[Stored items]
━━━━━━━━
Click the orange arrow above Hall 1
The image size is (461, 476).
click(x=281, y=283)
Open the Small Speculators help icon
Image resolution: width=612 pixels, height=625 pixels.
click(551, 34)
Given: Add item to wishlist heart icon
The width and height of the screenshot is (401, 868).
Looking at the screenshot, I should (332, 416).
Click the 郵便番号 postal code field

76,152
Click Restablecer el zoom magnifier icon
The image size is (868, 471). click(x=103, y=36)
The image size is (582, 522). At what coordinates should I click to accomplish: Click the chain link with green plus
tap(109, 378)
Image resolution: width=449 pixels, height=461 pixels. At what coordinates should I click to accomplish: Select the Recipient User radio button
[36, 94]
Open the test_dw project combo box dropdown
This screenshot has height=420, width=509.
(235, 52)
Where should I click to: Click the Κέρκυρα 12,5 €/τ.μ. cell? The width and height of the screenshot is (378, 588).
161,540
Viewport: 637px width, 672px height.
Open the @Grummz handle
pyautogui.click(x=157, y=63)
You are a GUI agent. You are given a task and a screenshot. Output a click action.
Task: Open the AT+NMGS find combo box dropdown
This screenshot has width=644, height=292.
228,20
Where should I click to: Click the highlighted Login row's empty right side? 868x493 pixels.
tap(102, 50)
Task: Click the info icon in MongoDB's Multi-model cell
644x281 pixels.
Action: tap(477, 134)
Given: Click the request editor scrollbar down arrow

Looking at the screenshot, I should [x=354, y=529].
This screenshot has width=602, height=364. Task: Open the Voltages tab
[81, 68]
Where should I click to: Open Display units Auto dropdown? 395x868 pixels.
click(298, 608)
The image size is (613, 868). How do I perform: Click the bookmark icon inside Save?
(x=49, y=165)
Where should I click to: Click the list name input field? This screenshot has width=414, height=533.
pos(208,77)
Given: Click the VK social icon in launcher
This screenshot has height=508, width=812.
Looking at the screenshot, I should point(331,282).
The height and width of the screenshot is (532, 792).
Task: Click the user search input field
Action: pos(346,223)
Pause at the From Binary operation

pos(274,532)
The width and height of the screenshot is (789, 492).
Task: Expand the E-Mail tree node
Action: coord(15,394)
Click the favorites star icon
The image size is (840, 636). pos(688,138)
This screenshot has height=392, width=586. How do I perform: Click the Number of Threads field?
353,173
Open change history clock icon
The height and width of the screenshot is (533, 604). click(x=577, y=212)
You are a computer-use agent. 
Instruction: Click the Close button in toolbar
━━━━━━━━
> [Exercise] Please go through the data and copy each line containing the word "agent".

> [Worked solution]
You are a GUI agent. You are given a task and a screenshot. Output a click action.
You are a computer-use agent. 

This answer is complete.